TEKK’nin Hindistan’a bakışı Örgütün amaçları ve davranış biçimleri çerçevesinde, kaynaklarını mobilize ettiği koşullar kapsamında tartışılmaktadır. Hindistan’da
yer alan ve yoğun bir Tamil nüfusuna ev sahipliği yapan Tamil Nadubölgesiyle var olan etnik bağların Örgütün bölgesel güce yönelik tutumunda nasıl
konumlandırıldığı irdelenmektedir. Nitekim bir bölgesel güç olarak Hindistan’ın da hem kendi stratejik mülahazaları hem de Tamil Nadu bölgesinin duygusal yakınlığı üzerinden Örgüte destek sağladığı ve konuya müdahil olduğu görülmektedir.

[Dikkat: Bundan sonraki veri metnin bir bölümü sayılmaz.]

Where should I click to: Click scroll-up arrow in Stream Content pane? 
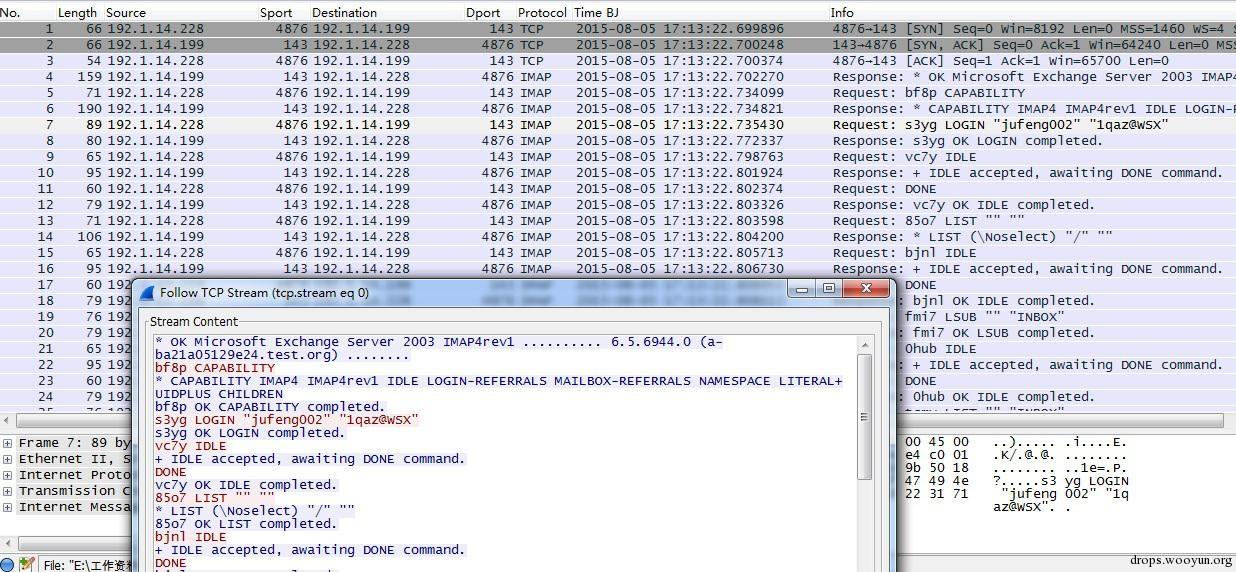pyautogui.click(x=864, y=345)
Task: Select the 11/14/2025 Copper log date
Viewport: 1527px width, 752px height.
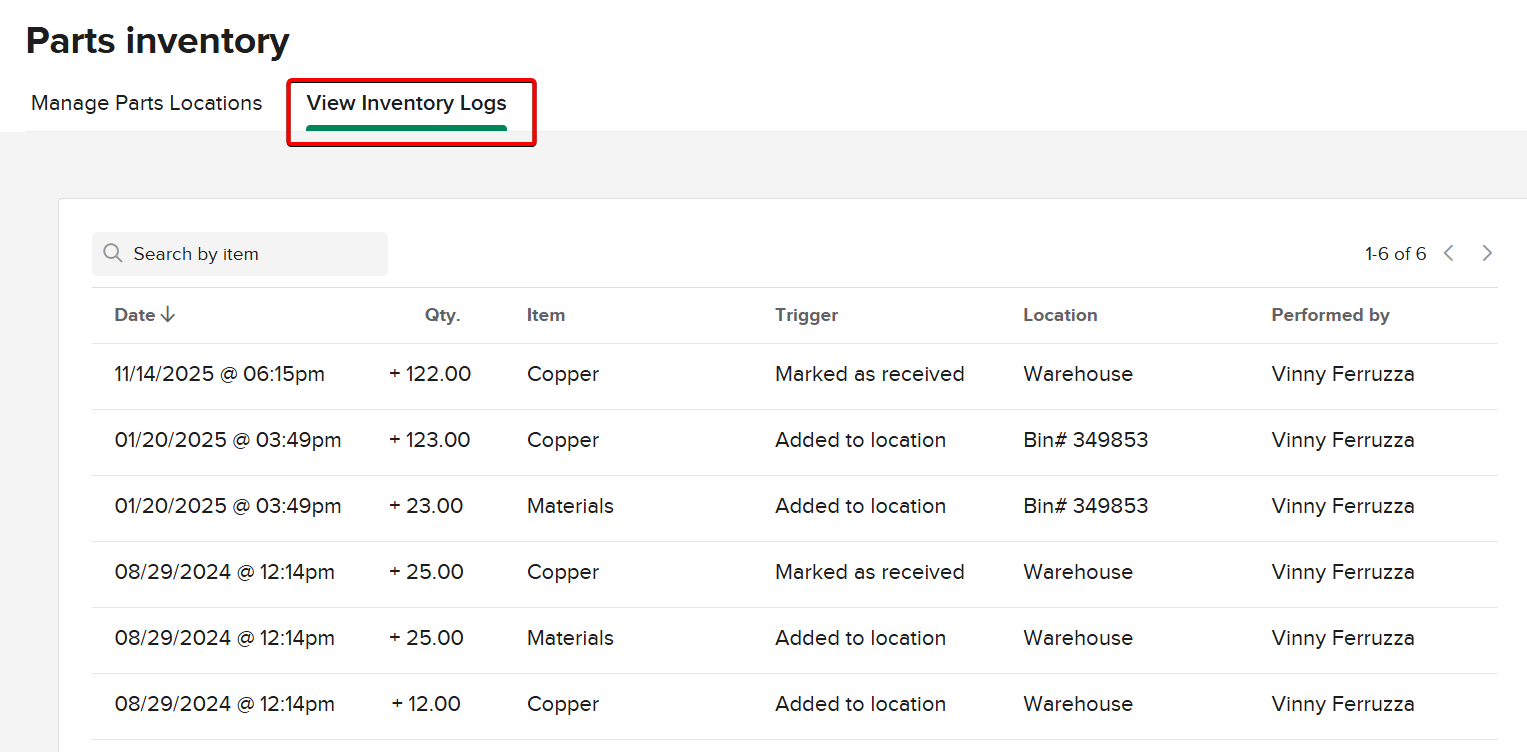Action: click(220, 374)
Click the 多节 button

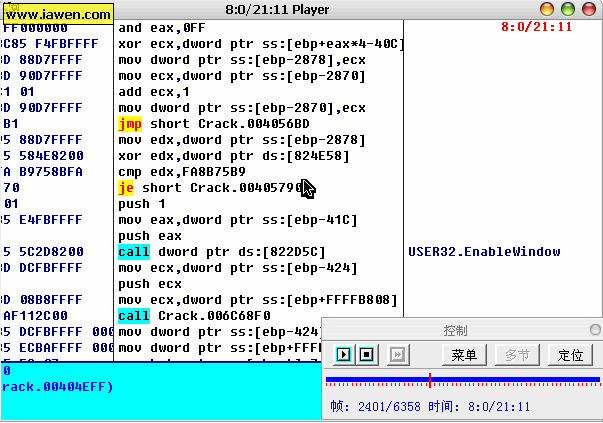(x=517, y=354)
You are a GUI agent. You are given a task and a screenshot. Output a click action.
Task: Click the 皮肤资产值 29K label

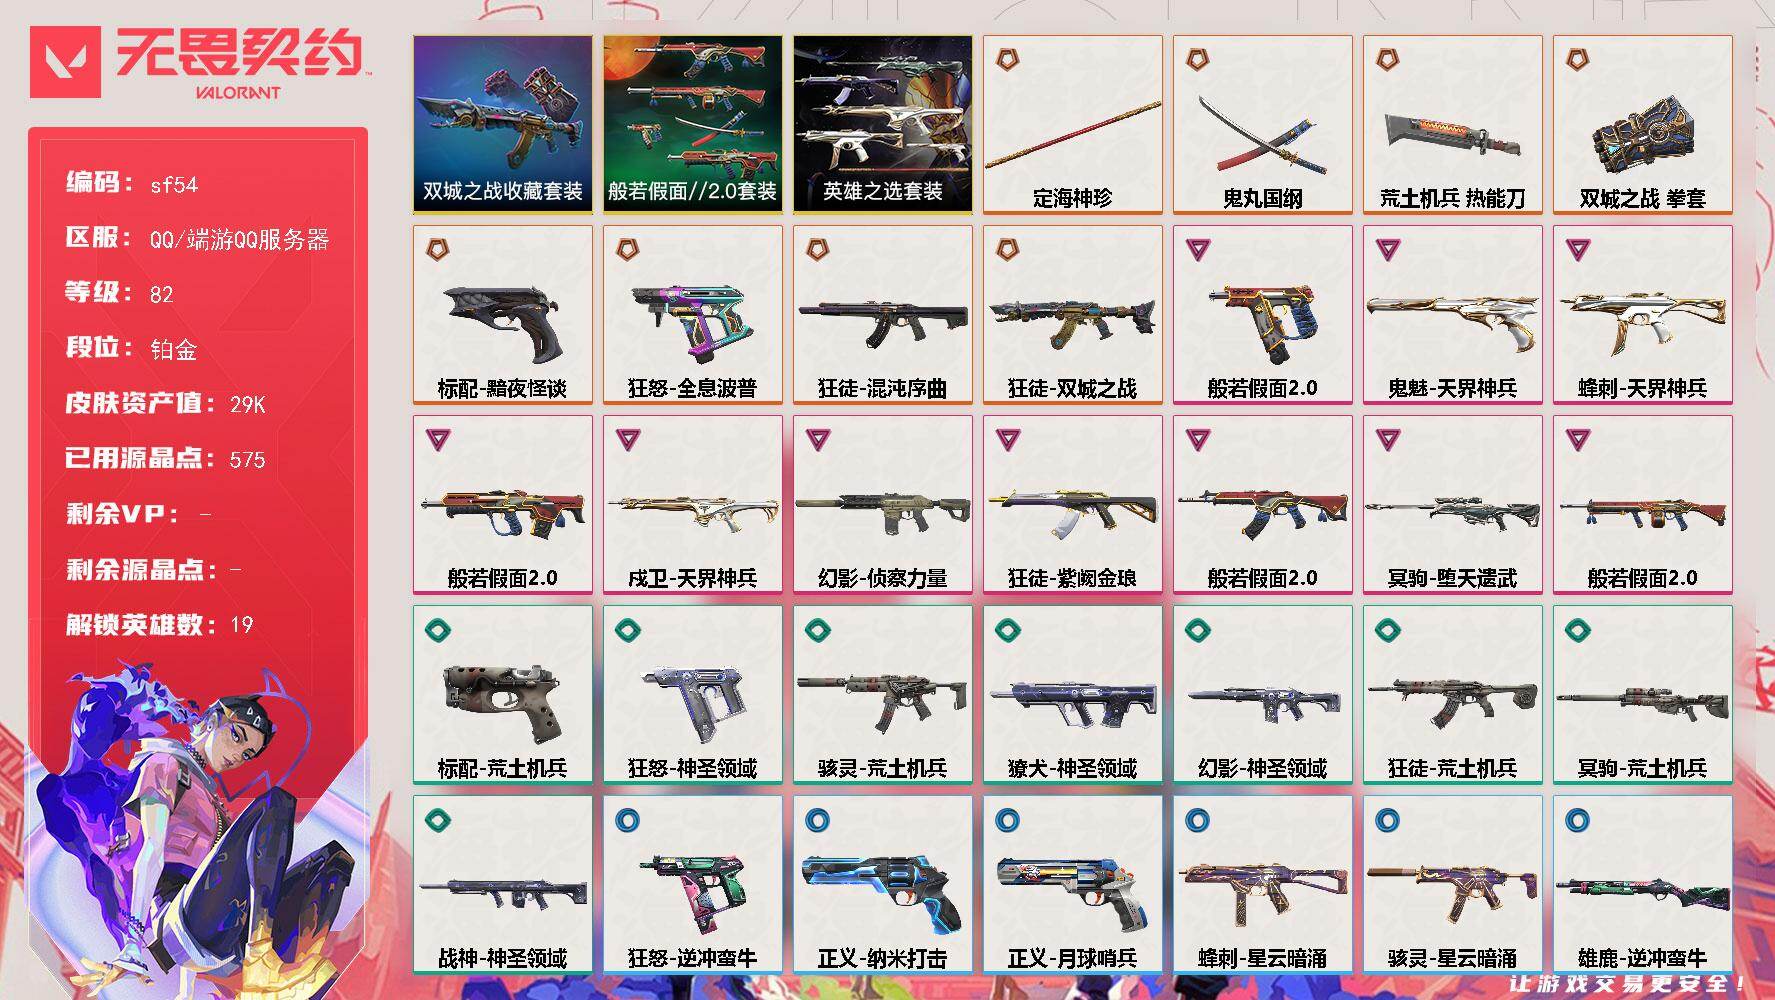pyautogui.click(x=166, y=404)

Mobilize olan etnik grupların amaçları ve merkezle pazarlıkları çerçevesinde incelendiğinde, dış kaynakların destekleriyle stratejik konumunu güçlendiren etnilerin radikal talepler seslendirme olasılıklarının arttığı belirtilmektedir.2 Bu noktada, kuruluş ve gelişim sürecinde Hindistan’dan destek gören TEKK’nin uç
taleplerini hangi mülahazalar çerçevesinde yapılandırdığı ve içinde bulunduğu koşulları nasıl değerlendirdiği önem kazanmaktadır. Nitekim politik mobilizasyon
sürecinde, hareketler içinde bulundukları politik çevreden ve politik fırsatlardan etkilenmektedirler. Politik fırsatlar yaklaşımında ele alındığı ve Tarrow’un da belirttiği üzere politik çevrenin unsurları insanların zafer veya yenilgi beklentilerinde etkili olarak kolektif eyleme yönelmelerinde teşvik edici bir rol oynamaktadır.3
Doug McAdam politik fırsatlar yaklaşımında incelenmesi gereken unsurları şu şekilde sıralamaktadır:4
• Kurumsallaşmış politik sistemin göreceli açıklığı veya kapalılığı,
• Elitlerin işbirliği içerisinde olması,
• Genel çerçevesi itibariyle elitlerin yaptığı işbirliğinin bir topluluğun alanını daraltması ve
• Devletin baskı yönündeki eğilimi ve kapasitesi
Bu dört unsura katılmakla birlikte David Romano dış unsurların da politik fırsatlar yaklaşımı çerçevesinde incelenmesi gerektiğinin altını çizmiş ve beşinci
unsur olarak devleti veya muhaliflerini destekleyici karakterdeki dış etkileri eklemiştir.5 Romano’nun politik fırsatlar yaklaşımı çerçevesinde işaret ettiği devleti veya muhaliflerini destekleyici dış etkiler unsurunu, TEKK’nin Hindistan’a yönelik bakışı çerçevesinde şu sorular üzerinden tartışmak mümkündür:
• Hangi unsurlar TEKK’nin başarı veya yenilgi beklentisini etkilemiştir?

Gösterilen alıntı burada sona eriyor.